------ 本文抜粋

各組の応援席には「アーチ」と呼ばれる巨大な壁画が掲げられ、チームカラーをアピールする。「エール」と呼ばれる応援歌も、組ごとに生徒たちが作詞・作曲する。アーチとエールのできばえも、来場者の投票で審査される。

チームのひとり一人が自分に課された作戦上の役割を100%果たすことが求められ、負けて号泣、勝っても号泣の真剣勝負が繰り広げられる。競技後の様子は、まるで部活の引退試合のあとのようでもある。
当日の熱狂は、実は「開成の運動会」の氷山の一角に過ぎない。本質は当日以外の364日にあるといっても過言ではない。次年度の運動会に向けた準備がすぐに始まるからだ。核となるのが「運動会審議会」「審判団」「運動会準備委員会」の3つの組織だ。それぞれ立法、司法、行政のような役割で、準備委員会の委員長は生徒の選挙で決まる。

------------
------ 提供資料

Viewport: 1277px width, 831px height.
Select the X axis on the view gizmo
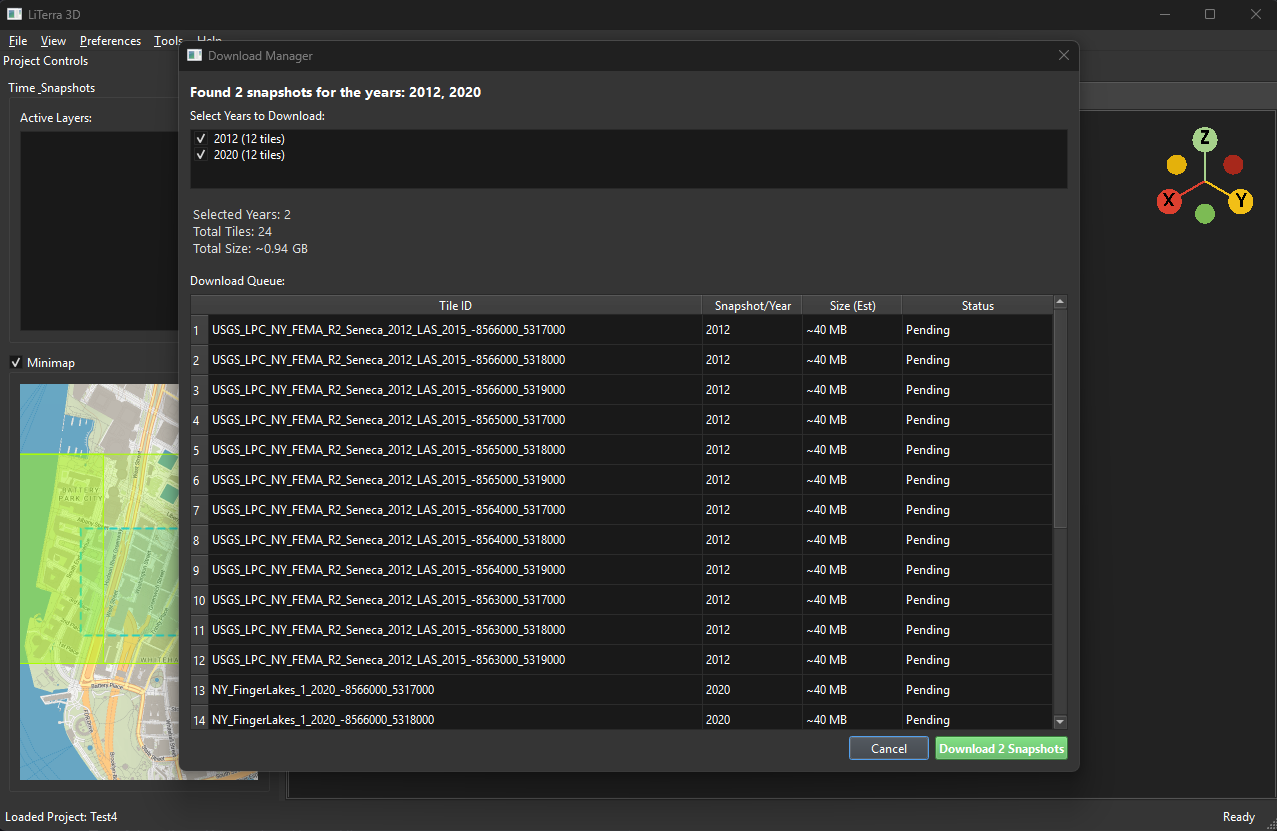coord(1169,200)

------------

本文抜粋をもとに、次の問いに答えなさい。
1. 各組の応援席に掲げられる巨大な壁画は何と呼ばれるか。
2. 次年度の運動会に向けた準備の核となる3つの組織は何か。
3. 準備委員会の委員長はどのように決まるか。

1. アーチ
2. 運動会審議会、審判団、運動会準備委員会
3. 生徒の選挙で決まる。